» Exercise passage:
=== Begin Enclosure ===

Ask the average person about Detroit music and you’ll likely hear about the soul and R&B of Motown, the rock and roll of Bob Seger, the blues of John Lee Hooker, the proto-punk of the MC5 and the Stooges, or the techno revolution kicked off by such artists as Carl Craig and Derrick May. But mention Detroit country music and most people will draw a blank. The very idea of country music in a Northern city runs against the grain of conventional wisdom.
Yet there was a time, from the ’30s through the ’60s, when the Motor City was a hotbed of countrified creativity. And thanks to researchers Craig Maki and Keith Cady, that long-lost scene is now getting its due in the new book Detroit Country Music: Mountaineers, Cowboys and Rockabillies, out now on University of Michigan Press.
What set Detroit country apart? Like Detroit’s soul and R&B, Detroit’s country scene was a product of a massive wave of immigration from the South. Similarly, it took roots music and produced an updated, electrified, more eclectic sound imbued with many different influences. Now little-known, it was a pioneering scene that included electric guitar in its mountain music and bluegrass, jazz sidemen playing with country fiddlers, hot records with slap bass that presaged rockabilly, and even the occasional female bandleader. What’s more, it had a gritty, raw and often randy side to it that seems particularly “Detroit.”

=== End Enclosure ===

» Record set:
=== Begin Enclosure ===

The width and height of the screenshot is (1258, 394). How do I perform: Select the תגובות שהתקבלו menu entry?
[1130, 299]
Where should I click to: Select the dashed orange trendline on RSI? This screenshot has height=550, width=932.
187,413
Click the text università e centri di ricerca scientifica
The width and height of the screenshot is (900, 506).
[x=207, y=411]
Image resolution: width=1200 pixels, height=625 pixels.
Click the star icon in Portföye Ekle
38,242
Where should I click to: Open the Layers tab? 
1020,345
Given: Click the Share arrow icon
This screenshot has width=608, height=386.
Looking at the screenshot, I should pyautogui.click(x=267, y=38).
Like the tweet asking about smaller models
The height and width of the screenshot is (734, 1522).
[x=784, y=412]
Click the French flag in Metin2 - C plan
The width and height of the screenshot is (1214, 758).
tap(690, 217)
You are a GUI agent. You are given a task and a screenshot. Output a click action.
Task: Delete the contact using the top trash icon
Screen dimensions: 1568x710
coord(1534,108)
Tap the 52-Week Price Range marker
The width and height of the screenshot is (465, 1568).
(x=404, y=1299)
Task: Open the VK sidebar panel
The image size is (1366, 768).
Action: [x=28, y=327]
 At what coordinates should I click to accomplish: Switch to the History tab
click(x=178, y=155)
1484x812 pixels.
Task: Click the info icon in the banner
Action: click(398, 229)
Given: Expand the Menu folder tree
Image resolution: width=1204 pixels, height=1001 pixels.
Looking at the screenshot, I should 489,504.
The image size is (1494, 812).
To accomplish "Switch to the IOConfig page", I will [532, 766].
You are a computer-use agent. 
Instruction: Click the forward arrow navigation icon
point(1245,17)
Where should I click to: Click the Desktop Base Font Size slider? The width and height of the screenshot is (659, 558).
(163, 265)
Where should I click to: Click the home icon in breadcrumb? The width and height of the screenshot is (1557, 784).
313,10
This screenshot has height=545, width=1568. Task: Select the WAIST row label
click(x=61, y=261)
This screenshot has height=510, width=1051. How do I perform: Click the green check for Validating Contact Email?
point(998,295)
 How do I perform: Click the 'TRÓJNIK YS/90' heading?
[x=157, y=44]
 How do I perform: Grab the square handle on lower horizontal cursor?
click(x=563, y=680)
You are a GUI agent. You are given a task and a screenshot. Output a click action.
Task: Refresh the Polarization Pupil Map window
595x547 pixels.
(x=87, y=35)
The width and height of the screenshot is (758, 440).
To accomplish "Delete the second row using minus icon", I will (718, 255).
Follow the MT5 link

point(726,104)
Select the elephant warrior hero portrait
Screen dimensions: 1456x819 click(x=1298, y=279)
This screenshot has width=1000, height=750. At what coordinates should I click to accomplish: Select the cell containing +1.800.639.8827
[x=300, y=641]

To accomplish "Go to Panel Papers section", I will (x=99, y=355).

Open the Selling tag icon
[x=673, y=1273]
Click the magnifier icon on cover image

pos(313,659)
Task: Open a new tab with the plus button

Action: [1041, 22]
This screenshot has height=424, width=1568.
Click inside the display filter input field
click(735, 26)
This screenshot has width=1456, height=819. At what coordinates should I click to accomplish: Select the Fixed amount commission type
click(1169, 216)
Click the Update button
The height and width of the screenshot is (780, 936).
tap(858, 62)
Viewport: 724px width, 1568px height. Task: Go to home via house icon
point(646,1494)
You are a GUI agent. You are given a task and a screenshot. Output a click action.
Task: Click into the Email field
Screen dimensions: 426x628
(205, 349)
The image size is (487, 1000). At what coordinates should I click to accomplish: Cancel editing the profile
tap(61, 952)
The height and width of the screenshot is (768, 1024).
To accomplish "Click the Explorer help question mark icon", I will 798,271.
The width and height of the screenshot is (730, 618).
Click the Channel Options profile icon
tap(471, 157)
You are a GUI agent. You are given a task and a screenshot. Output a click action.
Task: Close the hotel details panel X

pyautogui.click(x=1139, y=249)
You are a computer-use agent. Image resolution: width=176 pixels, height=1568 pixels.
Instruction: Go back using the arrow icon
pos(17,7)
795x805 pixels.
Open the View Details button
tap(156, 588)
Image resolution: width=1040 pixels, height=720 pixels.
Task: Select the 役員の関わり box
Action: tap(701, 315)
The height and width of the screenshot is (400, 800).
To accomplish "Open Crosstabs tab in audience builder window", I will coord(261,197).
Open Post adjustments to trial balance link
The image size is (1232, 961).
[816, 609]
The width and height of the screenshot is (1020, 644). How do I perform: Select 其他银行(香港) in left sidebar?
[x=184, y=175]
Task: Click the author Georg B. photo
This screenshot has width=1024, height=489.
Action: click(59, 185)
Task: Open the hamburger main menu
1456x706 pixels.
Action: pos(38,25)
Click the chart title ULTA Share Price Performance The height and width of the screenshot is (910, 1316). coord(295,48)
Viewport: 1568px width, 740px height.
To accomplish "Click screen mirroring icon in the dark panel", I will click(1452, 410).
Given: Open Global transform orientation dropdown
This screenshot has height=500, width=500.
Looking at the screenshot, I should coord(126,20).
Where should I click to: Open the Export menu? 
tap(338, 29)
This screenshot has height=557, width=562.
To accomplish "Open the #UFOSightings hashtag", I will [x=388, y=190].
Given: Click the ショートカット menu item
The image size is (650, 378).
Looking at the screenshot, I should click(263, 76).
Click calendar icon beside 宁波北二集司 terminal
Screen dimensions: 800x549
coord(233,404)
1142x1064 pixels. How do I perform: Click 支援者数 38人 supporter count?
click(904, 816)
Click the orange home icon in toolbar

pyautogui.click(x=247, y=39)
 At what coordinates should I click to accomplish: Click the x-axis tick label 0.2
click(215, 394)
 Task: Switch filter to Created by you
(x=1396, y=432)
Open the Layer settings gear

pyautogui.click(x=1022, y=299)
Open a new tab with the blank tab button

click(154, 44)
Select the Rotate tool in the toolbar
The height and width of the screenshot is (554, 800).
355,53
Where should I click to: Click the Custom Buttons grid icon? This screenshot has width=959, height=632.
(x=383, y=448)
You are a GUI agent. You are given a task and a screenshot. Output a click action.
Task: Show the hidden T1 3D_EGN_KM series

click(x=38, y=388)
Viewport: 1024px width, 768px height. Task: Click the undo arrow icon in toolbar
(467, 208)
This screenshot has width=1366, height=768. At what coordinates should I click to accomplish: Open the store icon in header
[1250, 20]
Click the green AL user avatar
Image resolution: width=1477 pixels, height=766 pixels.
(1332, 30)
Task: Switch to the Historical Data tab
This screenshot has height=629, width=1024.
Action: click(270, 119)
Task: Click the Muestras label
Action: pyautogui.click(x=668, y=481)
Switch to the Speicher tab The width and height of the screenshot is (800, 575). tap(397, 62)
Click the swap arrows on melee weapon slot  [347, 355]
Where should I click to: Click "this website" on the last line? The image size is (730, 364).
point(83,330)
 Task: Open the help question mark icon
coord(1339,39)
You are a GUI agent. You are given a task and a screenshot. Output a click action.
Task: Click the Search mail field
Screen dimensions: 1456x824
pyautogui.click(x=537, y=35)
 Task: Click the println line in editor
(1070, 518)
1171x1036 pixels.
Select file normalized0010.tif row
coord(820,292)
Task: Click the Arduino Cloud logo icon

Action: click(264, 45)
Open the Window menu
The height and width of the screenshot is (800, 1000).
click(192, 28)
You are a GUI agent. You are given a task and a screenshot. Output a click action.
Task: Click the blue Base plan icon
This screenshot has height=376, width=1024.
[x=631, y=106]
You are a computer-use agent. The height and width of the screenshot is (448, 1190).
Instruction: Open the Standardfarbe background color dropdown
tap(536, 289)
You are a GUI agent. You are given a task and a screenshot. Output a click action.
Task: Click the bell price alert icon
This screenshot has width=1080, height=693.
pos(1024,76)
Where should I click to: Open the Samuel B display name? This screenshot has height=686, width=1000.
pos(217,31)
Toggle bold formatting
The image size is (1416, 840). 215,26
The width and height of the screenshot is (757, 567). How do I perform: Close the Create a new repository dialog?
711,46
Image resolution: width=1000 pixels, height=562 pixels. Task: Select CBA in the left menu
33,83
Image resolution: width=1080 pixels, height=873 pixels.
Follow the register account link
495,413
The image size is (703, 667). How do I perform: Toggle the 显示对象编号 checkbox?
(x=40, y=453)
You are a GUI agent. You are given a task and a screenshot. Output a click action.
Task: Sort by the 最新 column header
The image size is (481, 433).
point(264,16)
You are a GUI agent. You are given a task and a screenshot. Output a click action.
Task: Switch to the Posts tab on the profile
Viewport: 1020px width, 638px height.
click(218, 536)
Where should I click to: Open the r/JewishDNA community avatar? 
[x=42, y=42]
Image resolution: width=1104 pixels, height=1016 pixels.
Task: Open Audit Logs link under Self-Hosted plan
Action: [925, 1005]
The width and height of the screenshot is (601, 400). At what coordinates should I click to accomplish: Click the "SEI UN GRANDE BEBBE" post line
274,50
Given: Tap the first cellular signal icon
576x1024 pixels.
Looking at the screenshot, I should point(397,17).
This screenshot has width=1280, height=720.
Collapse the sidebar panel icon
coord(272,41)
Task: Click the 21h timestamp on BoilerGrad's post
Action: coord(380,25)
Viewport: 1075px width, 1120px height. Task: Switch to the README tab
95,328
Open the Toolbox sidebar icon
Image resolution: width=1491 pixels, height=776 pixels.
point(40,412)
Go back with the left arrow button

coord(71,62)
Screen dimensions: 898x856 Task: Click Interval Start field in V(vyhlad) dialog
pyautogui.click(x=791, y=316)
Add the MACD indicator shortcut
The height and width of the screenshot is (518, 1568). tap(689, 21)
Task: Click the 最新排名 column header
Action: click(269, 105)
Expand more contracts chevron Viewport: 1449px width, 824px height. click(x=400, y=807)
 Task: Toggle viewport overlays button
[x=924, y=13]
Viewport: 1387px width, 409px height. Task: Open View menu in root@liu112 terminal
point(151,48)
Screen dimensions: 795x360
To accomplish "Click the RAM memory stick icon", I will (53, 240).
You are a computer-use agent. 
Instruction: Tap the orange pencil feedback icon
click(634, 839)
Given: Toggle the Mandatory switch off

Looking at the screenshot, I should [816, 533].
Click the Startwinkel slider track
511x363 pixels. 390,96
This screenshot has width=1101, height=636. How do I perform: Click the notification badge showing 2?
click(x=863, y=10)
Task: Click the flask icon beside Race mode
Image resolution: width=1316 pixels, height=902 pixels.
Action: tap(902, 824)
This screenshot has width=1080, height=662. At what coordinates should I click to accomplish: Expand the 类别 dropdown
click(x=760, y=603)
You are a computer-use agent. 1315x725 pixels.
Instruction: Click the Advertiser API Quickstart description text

=== End Enclosure ===

» What is being asked:
Return the passage on Detroit country music word for word, starting with "Ask the average" and going on through "of Michigan Press.". Work only from the text about Detroit country music.

» Result of the exercise:
Ask the average person about Detroit music and you’ll likely hear about the soul and R&B of Motown, the rock and roll of Bob Seger, the blues of John Lee Hooker, the proto-punk of the MC5 and the Stooges, or the techno revolution kicked off by such artists as Carl Craig and Derrick May. But mention Detroit country music and most people will draw a blank. The very idea of country music in a Northern city runs against the grain of conventional wisdom.
Yet there was a time, from the ’30s through the ’60s, when the Motor City was a hotbed of countrified creativity. And thanks to researchers Craig Maki and Keith Cady, that long-lost scene is now getting its due in the new book Detroit Country Music: Mountaineers, Cowboys and Rockabillies, out now on University of Michigan Press.